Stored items
Segment Open

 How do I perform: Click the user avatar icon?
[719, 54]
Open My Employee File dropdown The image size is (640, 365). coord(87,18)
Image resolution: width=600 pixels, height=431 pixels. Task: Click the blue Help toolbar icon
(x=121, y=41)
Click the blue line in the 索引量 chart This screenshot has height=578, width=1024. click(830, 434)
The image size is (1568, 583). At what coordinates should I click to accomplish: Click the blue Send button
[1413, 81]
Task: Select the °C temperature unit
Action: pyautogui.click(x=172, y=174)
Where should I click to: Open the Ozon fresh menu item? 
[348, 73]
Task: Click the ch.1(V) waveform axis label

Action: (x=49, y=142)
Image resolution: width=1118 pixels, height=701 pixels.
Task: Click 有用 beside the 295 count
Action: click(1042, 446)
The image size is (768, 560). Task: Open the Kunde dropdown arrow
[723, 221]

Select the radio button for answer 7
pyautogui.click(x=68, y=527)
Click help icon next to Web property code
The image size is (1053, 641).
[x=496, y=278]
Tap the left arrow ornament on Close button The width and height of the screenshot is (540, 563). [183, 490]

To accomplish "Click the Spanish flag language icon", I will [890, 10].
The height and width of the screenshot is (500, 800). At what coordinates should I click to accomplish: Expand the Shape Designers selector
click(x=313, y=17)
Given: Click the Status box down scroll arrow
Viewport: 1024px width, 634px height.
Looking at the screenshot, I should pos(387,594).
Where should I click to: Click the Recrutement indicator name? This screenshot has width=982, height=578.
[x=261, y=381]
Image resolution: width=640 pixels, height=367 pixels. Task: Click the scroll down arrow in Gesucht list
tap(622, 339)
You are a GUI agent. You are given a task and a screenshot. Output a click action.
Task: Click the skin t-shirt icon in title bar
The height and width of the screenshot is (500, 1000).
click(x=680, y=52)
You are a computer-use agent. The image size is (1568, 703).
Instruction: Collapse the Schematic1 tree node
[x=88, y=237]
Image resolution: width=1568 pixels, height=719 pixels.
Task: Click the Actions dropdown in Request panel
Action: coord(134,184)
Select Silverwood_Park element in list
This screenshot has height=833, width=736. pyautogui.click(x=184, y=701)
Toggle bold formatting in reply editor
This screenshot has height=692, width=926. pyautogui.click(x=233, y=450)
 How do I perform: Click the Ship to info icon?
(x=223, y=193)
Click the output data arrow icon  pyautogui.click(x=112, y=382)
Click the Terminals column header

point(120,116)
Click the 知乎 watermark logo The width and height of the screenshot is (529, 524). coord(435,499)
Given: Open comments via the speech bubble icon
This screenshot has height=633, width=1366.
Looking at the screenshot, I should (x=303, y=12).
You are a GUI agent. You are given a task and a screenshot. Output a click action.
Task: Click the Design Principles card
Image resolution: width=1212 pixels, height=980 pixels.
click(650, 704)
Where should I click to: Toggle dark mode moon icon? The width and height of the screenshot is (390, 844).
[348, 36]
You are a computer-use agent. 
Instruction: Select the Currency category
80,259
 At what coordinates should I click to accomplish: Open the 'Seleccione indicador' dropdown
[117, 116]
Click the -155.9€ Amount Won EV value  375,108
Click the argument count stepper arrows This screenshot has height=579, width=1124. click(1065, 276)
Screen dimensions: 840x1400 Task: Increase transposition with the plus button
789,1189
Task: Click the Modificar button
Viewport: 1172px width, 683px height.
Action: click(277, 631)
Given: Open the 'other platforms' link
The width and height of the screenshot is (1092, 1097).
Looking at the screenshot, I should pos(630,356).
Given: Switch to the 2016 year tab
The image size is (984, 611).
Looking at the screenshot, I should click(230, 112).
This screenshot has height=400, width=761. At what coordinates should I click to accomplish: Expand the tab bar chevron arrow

Segment Closed

Determine how many lines of the data include the word "computer". Reply with the count and no other text.

*EXERCISE ANSWER:*
2